*Exercise prompt*. Format everything from the line containing "pixels, height=485 pixels." down to the end of the records as a two-column CSV with the columns request and answer. Give one row for each request, put its text and its answer each in one quoted field with line breaks turned into spaces, and leave the pictures out.

*Recorded data*.

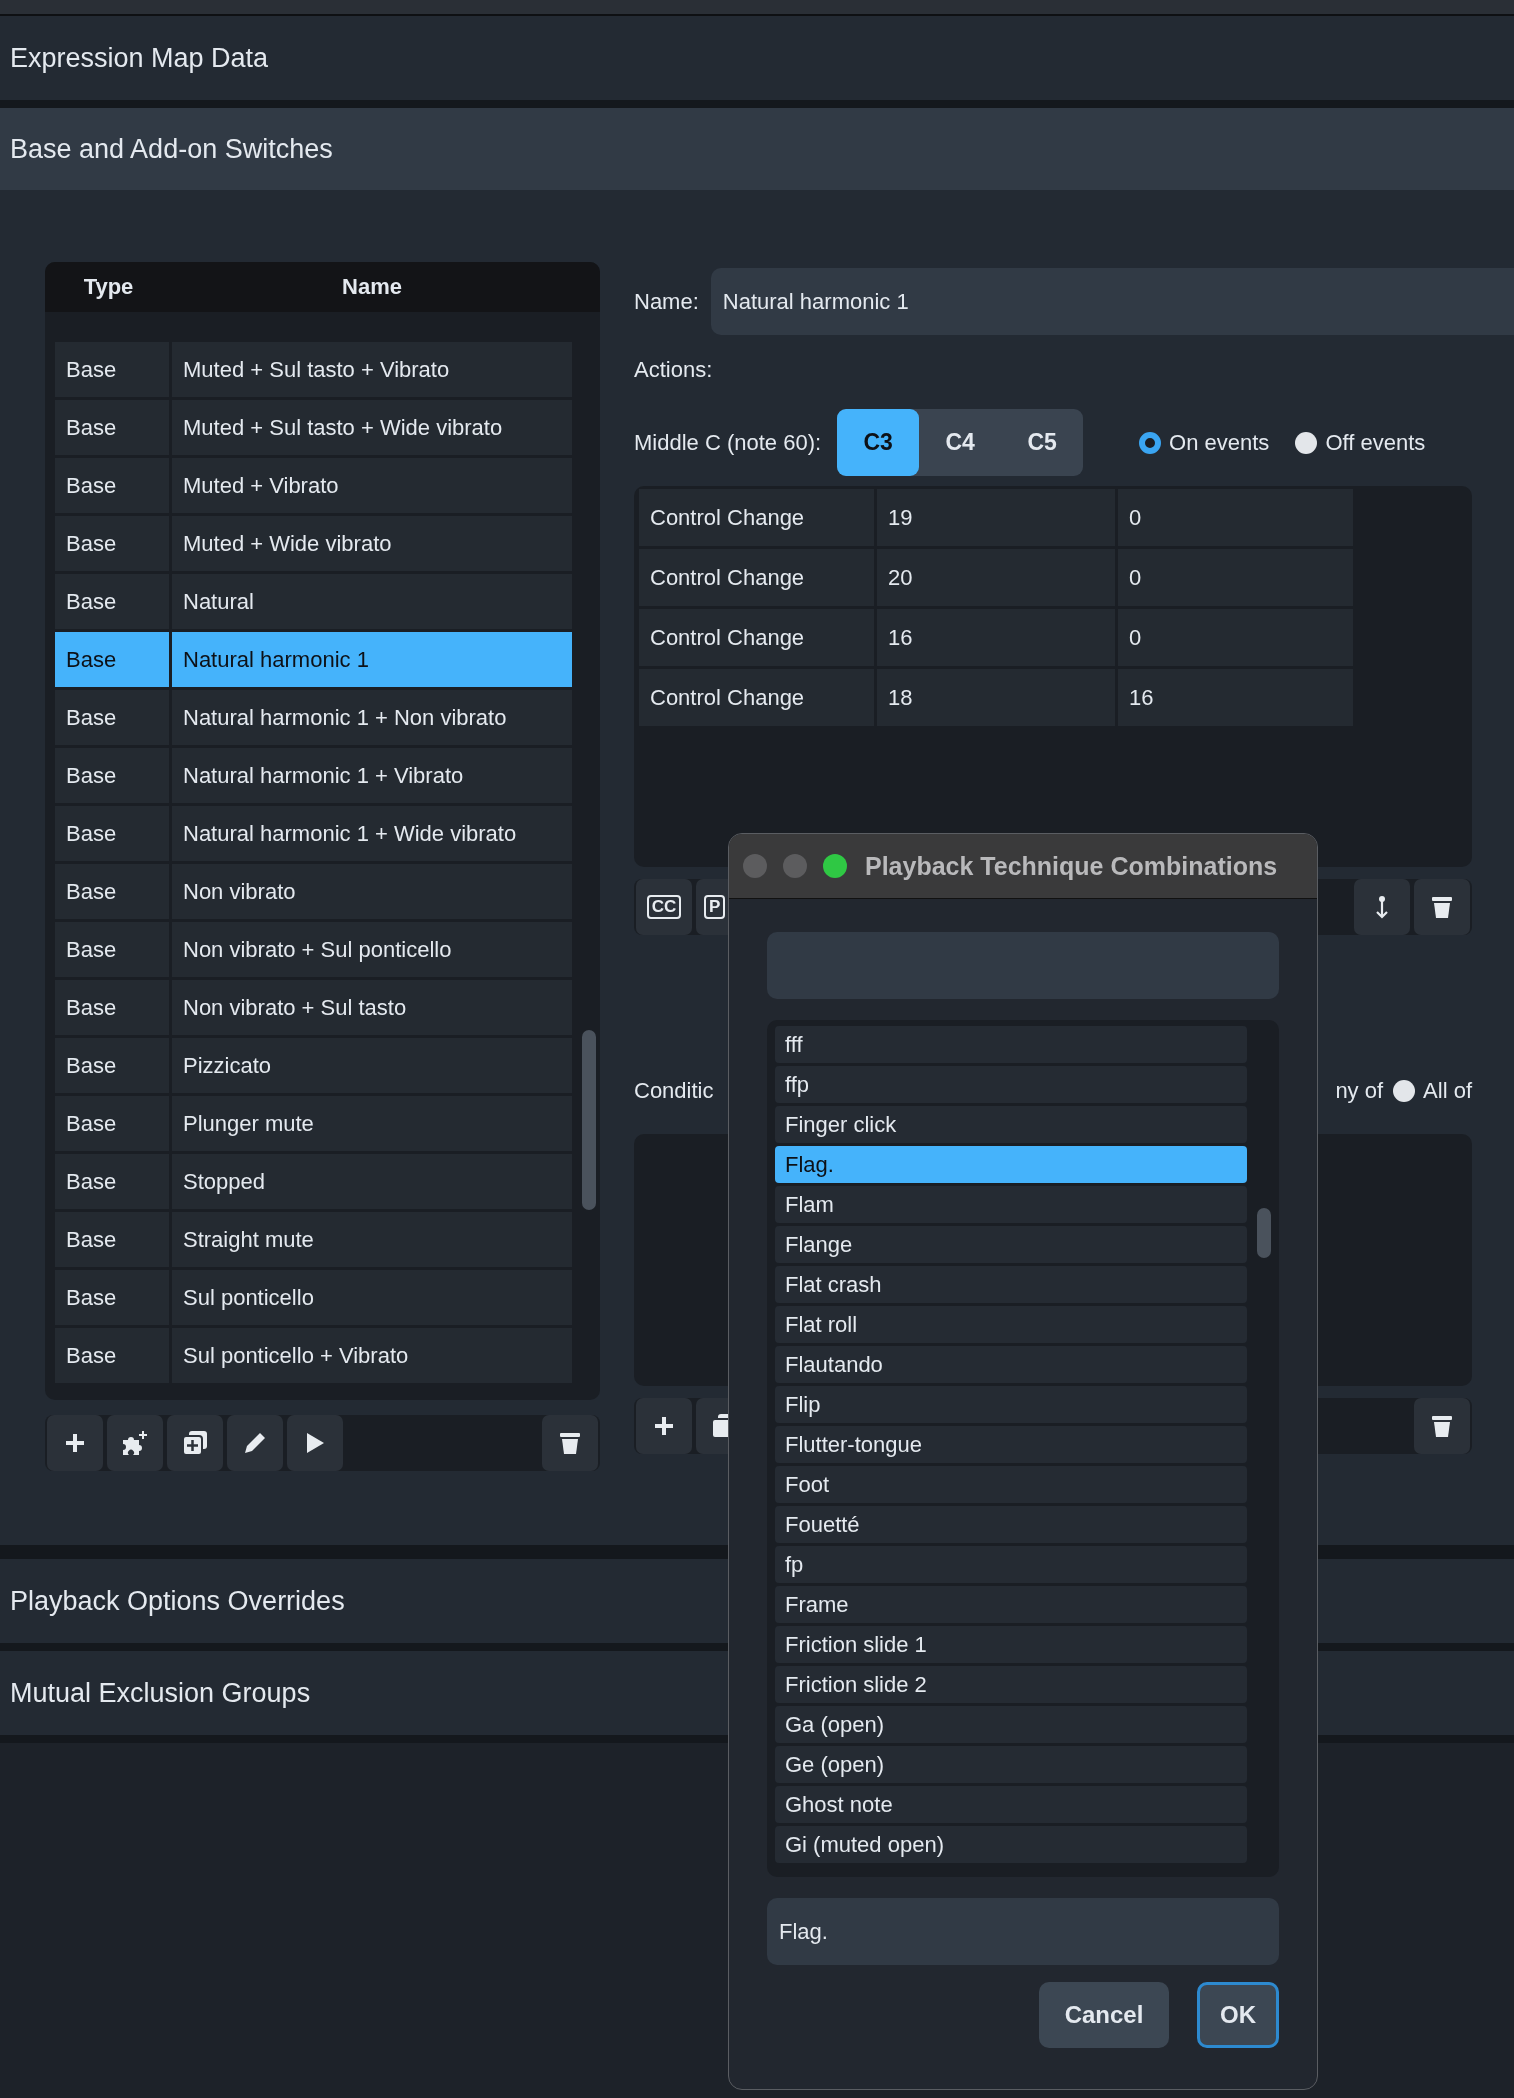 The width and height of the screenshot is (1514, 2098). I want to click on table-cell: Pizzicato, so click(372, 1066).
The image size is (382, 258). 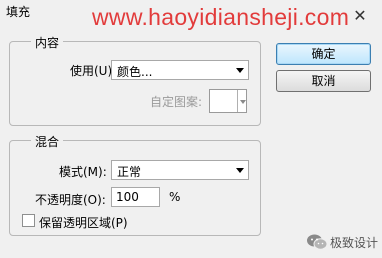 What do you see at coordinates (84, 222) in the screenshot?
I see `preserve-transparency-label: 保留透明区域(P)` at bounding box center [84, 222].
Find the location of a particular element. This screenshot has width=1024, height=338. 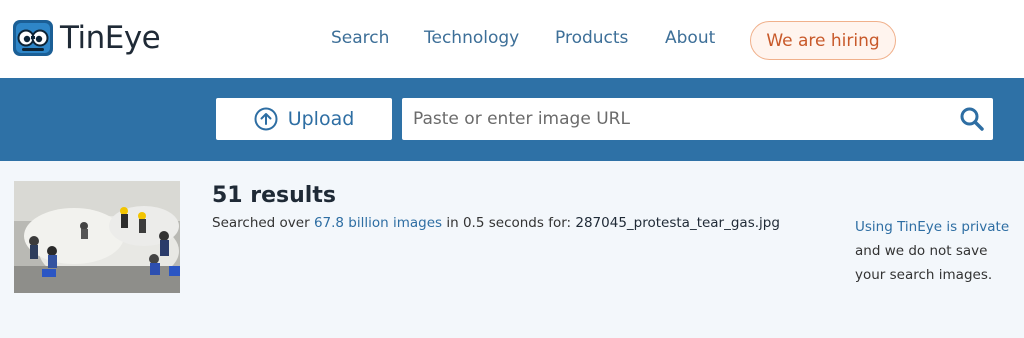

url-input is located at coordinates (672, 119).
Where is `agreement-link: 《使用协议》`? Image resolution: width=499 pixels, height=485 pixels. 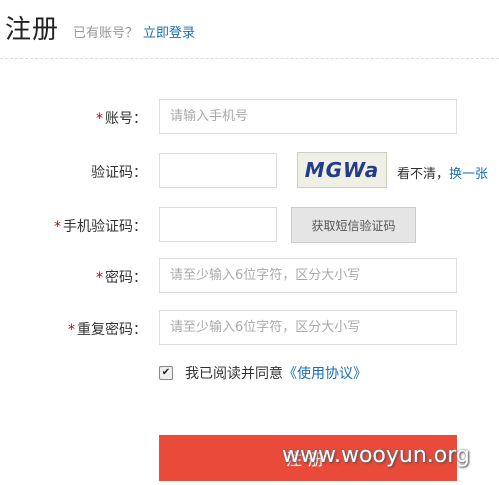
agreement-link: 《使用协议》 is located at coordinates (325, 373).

*Answer to this problem*.
request,answer
"Where is `agreement-link: 《使用协议》`? Image resolution: width=499 pixels, height=485 pixels.","agreement-link: 《使用协议》 is located at coordinates (325, 373)."